### Exercise goal
Every entry here should be copied exactly.

### Provided records
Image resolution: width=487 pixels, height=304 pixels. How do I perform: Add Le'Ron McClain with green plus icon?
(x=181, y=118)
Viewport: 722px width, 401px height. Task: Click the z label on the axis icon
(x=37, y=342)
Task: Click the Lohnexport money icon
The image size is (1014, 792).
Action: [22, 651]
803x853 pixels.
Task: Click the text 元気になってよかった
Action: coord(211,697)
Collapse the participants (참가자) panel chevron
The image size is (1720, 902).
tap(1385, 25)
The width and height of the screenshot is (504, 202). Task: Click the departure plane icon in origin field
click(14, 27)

### Result of the exercise
Image resolution: width=487 pixels, height=304 pixels. How do I perform: Add Le'Ron McClain with green plus icon?
(x=181, y=118)
Viewport: 722px width, 401px height. Task: Click the z label on the axis icon
(x=37, y=342)
Task: Click the Lohnexport money icon
The image size is (1014, 792).
Action: [22, 651]
803x853 pixels.
Task: Click the text 元気になってよかった
Action: coord(211,697)
Collapse the participants (참가자) panel chevron
The image size is (1720, 902).
tap(1385, 25)
The width and height of the screenshot is (504, 202). Task: Click the departure plane icon in origin field
click(14, 27)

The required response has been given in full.